Take the entries that follow and return exactly the lines from the one holding "The image size is (1024, 728)." through the one holding "Open the Extensions menu", both included. Nothing else is needed.

▶ Listed records:

----

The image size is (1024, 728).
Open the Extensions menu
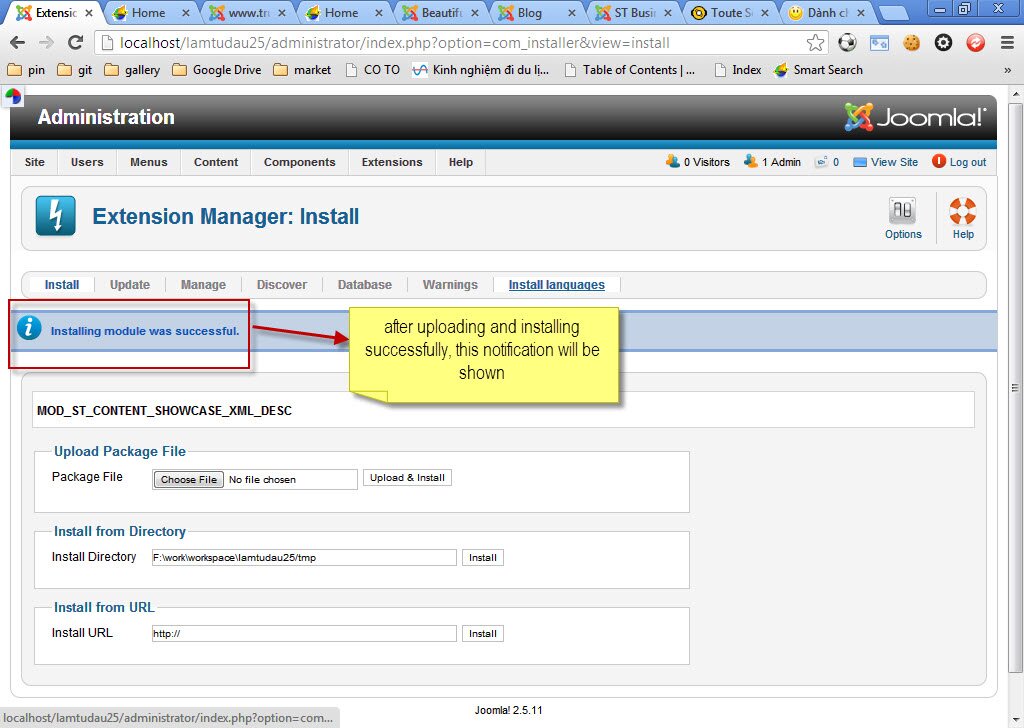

----

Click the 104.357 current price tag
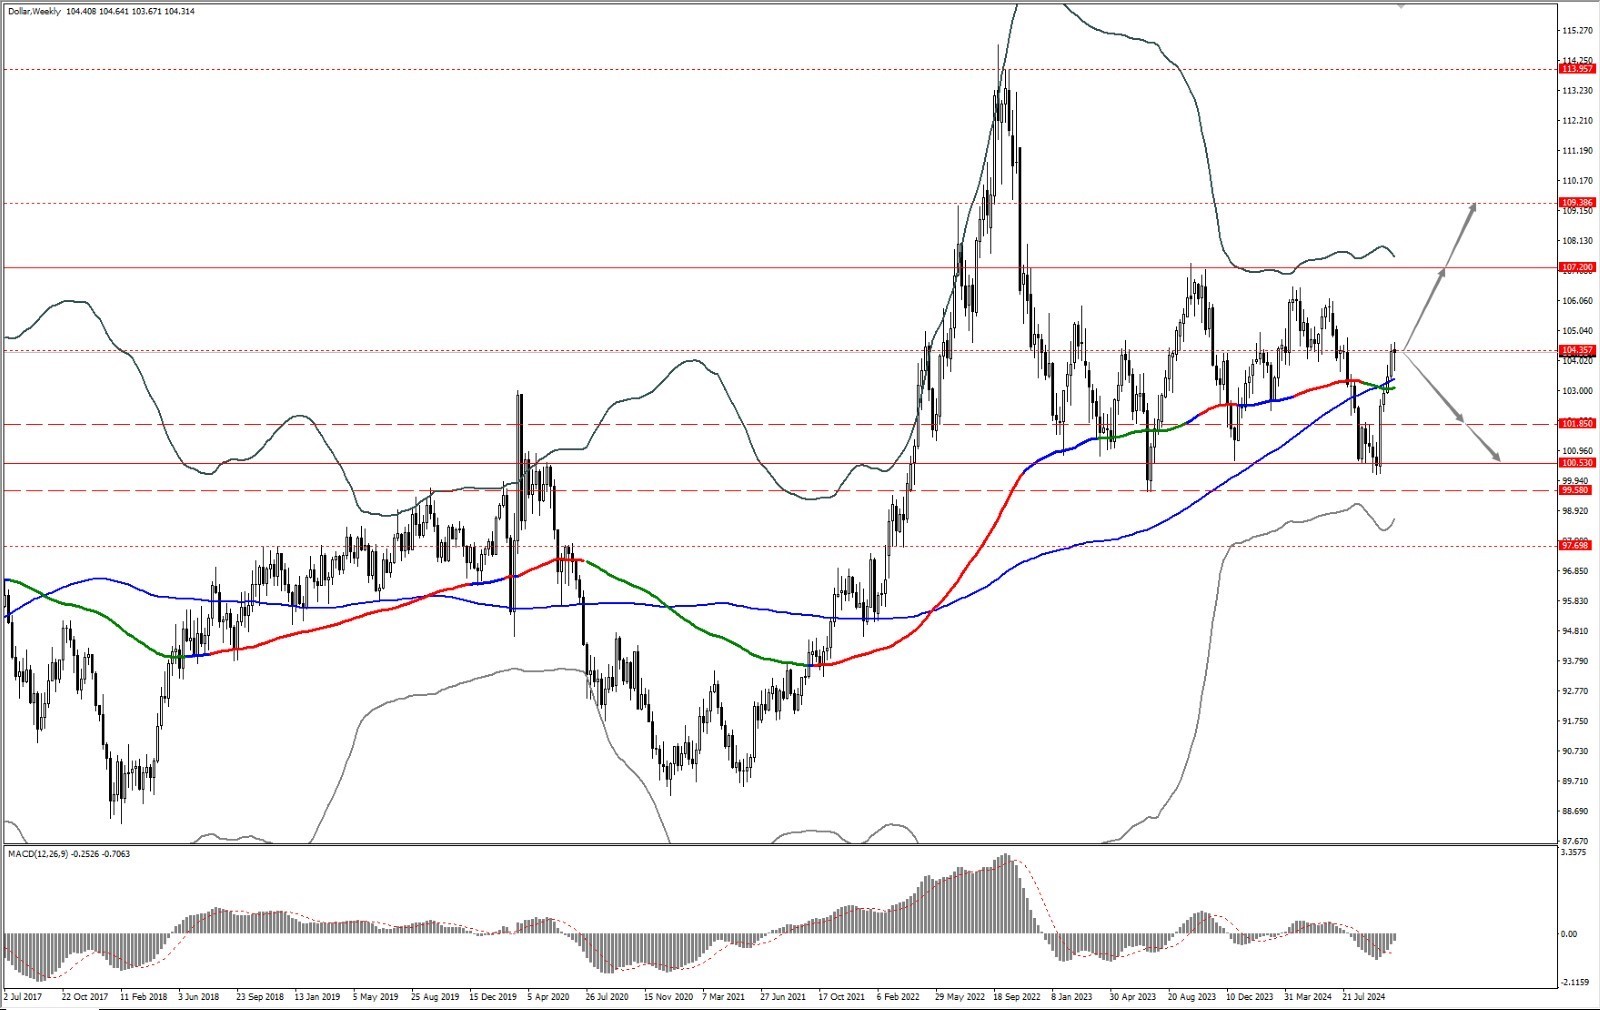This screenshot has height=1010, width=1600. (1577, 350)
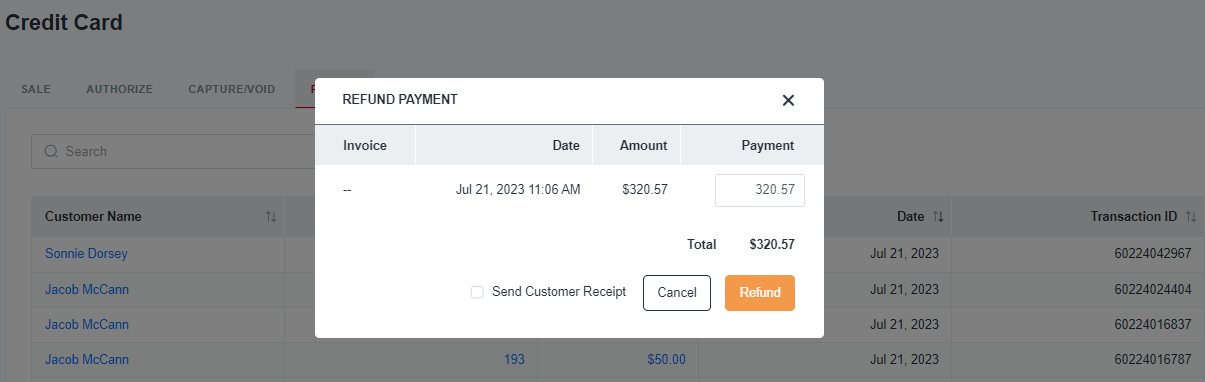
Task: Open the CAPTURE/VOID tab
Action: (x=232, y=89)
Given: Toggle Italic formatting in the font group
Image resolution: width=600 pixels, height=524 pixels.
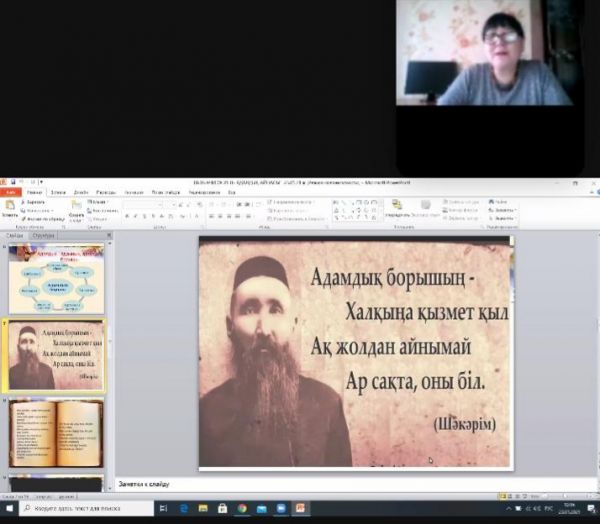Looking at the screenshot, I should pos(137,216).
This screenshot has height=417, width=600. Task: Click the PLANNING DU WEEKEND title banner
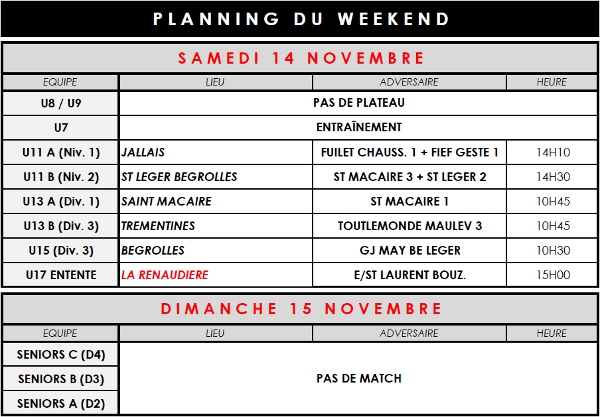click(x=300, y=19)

----

▶ Answer to this exercise:
The image size is (1024, 728).
Open the Extensions menu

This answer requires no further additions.